Copy out the records word for word, starting at the line that contains "This screenshot has width=1090, height=1090." and continuing down to the end of the records.
○ ○ ○
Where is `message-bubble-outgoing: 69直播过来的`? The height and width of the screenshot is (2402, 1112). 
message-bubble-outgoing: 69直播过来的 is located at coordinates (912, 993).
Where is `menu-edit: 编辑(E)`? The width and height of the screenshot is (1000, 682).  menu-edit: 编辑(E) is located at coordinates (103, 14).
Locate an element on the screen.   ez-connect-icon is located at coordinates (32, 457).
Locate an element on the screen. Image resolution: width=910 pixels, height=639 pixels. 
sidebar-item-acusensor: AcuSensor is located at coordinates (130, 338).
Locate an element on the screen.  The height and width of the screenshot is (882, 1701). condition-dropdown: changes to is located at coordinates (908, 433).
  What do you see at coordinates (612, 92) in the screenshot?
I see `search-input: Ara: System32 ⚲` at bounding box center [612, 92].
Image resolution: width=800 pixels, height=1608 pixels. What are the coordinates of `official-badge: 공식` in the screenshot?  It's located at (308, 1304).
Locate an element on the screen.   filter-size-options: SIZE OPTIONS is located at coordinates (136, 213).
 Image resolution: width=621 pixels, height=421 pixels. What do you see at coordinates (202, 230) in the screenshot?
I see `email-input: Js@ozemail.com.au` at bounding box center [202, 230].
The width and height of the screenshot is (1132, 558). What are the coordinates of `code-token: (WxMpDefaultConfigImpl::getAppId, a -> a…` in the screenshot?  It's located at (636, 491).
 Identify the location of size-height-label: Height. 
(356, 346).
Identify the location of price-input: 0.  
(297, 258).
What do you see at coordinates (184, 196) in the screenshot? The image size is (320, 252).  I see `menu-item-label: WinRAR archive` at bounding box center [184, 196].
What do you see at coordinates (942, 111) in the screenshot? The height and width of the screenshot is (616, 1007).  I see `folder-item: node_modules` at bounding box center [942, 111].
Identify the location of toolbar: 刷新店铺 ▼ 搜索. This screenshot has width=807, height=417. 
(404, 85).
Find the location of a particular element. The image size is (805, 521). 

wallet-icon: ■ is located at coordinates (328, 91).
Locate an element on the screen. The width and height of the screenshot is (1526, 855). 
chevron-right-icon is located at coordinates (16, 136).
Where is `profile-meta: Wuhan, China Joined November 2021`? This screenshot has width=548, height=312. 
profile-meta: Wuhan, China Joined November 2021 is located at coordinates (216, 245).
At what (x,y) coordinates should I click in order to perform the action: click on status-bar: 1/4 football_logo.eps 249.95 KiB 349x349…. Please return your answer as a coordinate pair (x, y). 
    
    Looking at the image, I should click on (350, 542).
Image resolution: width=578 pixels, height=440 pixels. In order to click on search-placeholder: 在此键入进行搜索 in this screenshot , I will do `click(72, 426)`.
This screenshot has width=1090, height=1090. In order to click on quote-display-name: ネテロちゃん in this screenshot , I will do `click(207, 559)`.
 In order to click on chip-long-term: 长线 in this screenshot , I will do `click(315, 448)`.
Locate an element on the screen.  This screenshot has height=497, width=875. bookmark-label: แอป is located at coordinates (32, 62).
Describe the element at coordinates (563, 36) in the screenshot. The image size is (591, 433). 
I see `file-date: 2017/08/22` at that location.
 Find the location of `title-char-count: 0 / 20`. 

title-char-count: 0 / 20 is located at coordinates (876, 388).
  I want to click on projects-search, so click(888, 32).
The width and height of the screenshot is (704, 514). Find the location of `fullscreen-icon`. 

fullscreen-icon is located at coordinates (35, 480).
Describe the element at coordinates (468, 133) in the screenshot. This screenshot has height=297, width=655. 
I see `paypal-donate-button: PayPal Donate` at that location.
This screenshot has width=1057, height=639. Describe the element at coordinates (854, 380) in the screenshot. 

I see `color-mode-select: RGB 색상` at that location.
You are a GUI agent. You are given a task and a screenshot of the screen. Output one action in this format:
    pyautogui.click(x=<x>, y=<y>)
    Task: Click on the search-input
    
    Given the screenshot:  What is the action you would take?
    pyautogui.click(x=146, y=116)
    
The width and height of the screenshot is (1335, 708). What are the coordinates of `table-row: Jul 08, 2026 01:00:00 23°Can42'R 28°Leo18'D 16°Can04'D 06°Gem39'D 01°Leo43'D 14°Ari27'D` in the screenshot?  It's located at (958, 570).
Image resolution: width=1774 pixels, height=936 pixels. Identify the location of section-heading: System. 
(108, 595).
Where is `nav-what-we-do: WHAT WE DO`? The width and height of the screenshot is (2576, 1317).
○ ○ ○
WRITTEN ANSWER:
This screenshot has width=1090, height=1090. In order to click on quote-display-name: ネテロちゃん in this screenshot , I will do `click(207, 559)`.
 In order to click on chip-long-term: 长线 in this screenshot , I will do `click(315, 448)`.
Locate an element on the screen.  This screenshot has height=497, width=875. bookmark-label: แอป is located at coordinates (32, 62).
Describe the element at coordinates (563, 36) in the screenshot. The image size is (591, 433). 
I see `file-date: 2017/08/22` at that location.
 Find the location of `title-char-count: 0 / 20`. 

title-char-count: 0 / 20 is located at coordinates (876, 388).
  I want to click on projects-search, so click(888, 32).
The width and height of the screenshot is (704, 514). Find the location of `fullscreen-icon`. 

fullscreen-icon is located at coordinates (35, 480).
Describe the element at coordinates (468, 133) in the screenshot. This screenshot has height=297, width=655. 
I see `paypal-donate-button: PayPal Donate` at that location.
This screenshot has width=1057, height=639. Describe the element at coordinates (854, 380) in the screenshot. 

I see `color-mode-select: RGB 색상` at that location.
You are a GUI agent. You are given a task and a screenshot of the screen. Output one action in this format:
    pyautogui.click(x=<x>, y=<y>)
    Task: Click on the search-input
    
    Given the screenshot:  What is the action you would take?
    pyautogui.click(x=146, y=116)
    
The width and height of the screenshot is (1335, 708). What are the coordinates of `table-row: Jul 08, 2026 01:00:00 23°Can42'R 28°Leo18'D 16°Can04'D 06°Gem39'D 01°Leo43'D 14°Ari27'D` in the screenshot?  It's located at (958, 570).
Image resolution: width=1774 pixels, height=936 pixels. Identify the location of section-heading: System. 
(108, 595).
Where is `nav-what-we-do: WHAT WE DO`? The width and height of the screenshot is (2576, 1317).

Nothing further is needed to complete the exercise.